__Aim of the task__
With the pictures left aside, write out exactly the lines of the listing below from the line with "Click the Default 54 × 17 card title" to the line with "This screenshot has height=1039, width=1914.", both included, and only those.

__Data excerpts__
--- START ---

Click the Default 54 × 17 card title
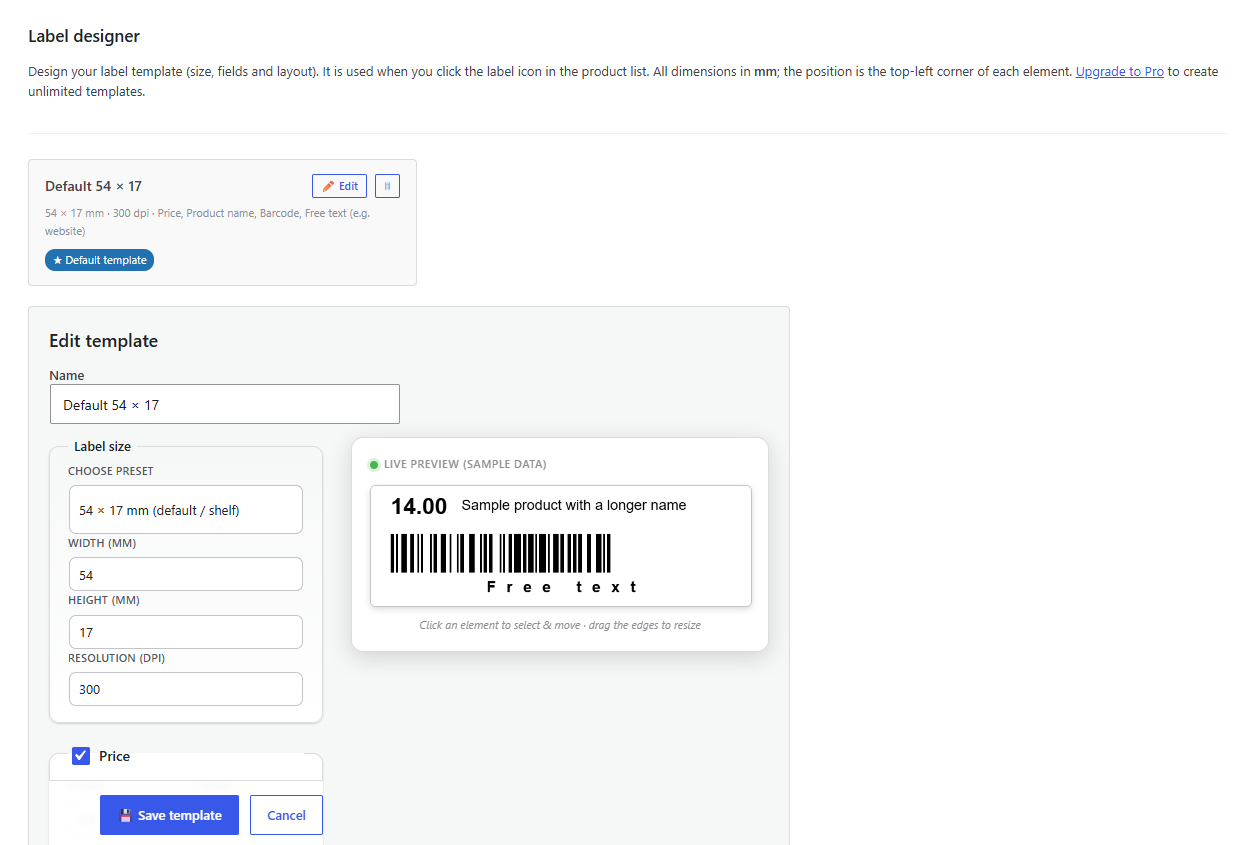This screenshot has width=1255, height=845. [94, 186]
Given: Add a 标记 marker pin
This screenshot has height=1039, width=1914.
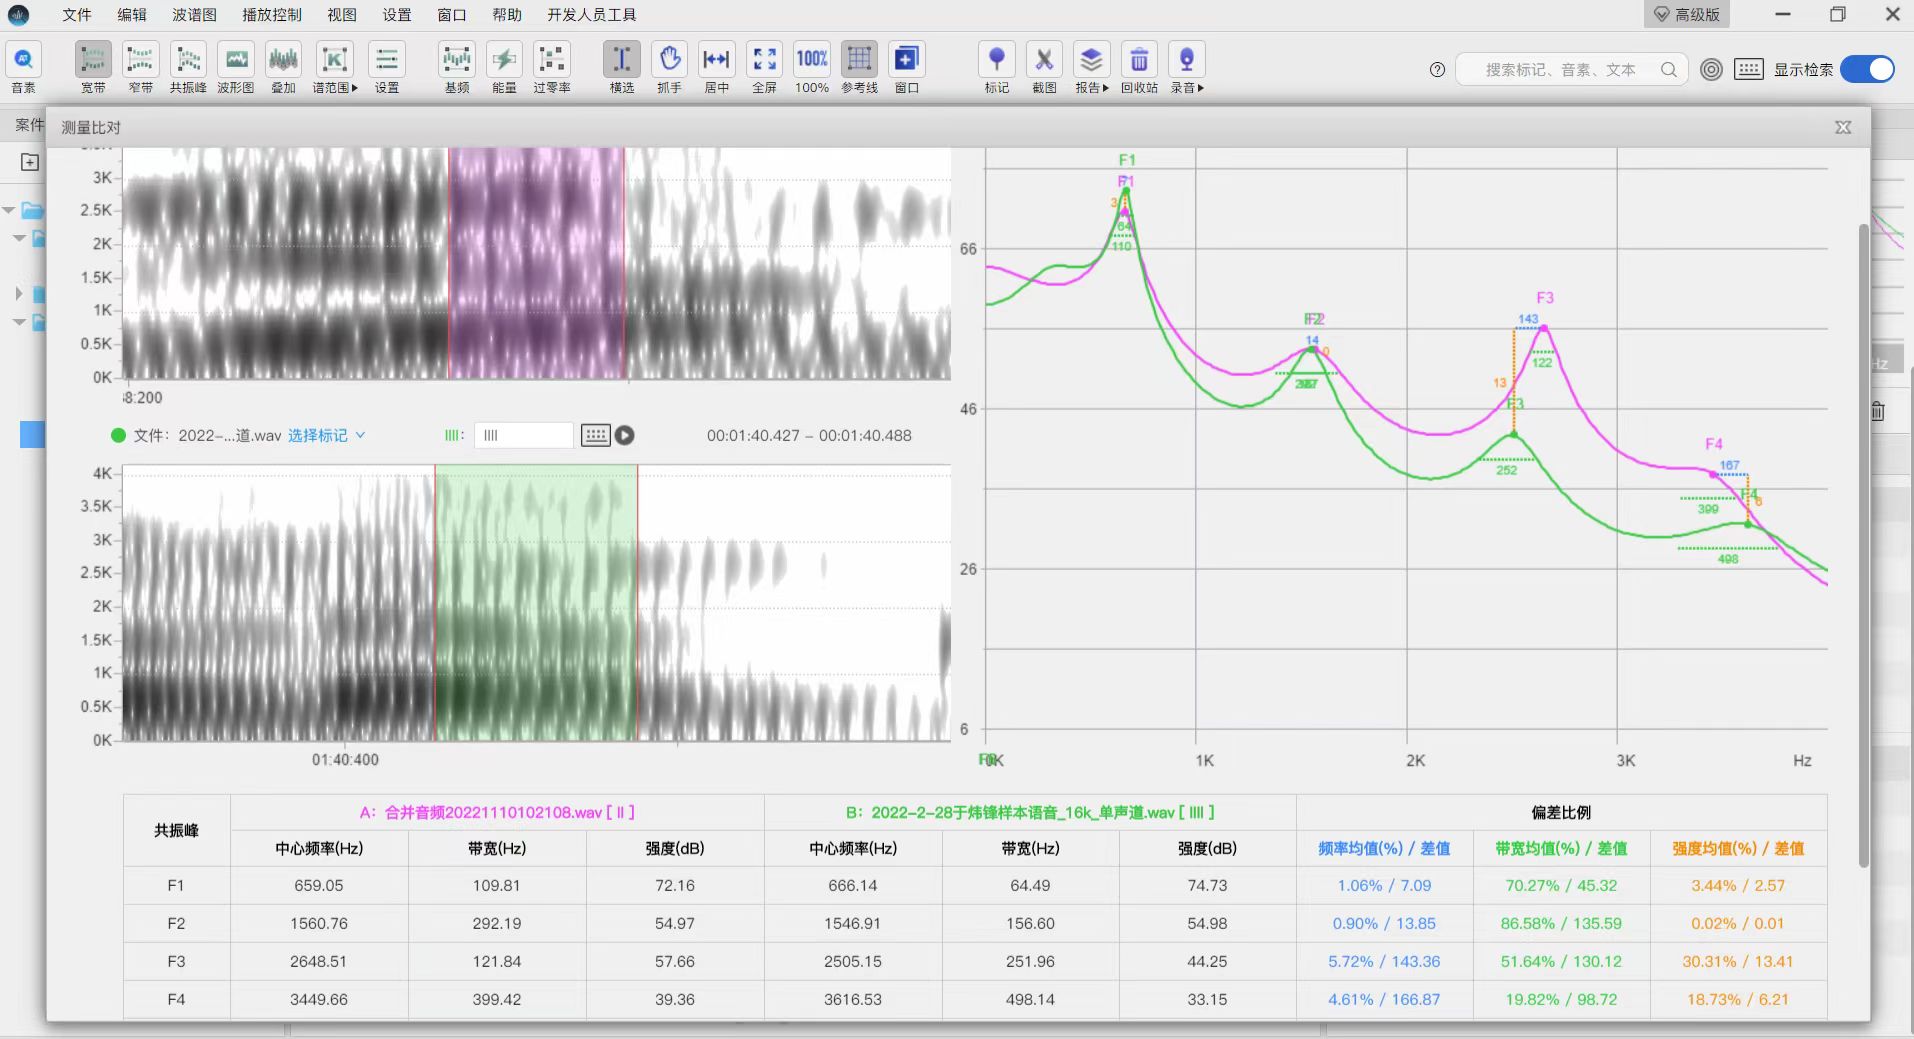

--- END ---
--- START ---

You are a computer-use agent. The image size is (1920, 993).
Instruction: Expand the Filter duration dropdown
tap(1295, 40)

--- END ---

__Result of this task__
Click the Default 54 × 17 card title
This screenshot has width=1255, height=845. [94, 186]
Given: Add a 标记 marker pin
This screenshot has height=1039, width=1914.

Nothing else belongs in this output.